ASSIGNMENT ▸
Below are the records; count how many of their lines contain the word "Deutschland" and give that number only.

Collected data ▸
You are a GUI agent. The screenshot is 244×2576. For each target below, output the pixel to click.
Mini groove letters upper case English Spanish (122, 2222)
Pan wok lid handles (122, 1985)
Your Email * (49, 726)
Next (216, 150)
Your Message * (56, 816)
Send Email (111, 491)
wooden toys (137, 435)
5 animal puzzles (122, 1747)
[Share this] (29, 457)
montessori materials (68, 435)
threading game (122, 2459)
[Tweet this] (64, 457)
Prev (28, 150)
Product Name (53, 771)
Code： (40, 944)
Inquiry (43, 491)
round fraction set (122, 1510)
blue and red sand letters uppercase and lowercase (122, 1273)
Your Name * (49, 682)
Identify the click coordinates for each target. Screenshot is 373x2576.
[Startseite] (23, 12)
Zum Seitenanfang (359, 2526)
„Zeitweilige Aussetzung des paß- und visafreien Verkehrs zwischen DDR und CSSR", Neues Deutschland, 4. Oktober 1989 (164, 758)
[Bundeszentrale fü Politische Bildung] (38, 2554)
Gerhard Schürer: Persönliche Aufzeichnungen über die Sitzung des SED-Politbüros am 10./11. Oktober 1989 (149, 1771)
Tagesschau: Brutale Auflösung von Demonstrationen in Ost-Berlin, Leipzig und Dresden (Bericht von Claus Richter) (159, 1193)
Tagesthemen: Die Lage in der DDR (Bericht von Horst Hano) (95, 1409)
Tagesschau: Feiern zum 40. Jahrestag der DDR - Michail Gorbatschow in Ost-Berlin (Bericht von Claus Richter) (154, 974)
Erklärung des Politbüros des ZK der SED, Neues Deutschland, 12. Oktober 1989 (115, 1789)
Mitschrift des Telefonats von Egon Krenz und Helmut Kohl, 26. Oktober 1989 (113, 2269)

RESPONSE TO THIS EXERCISE ▸
2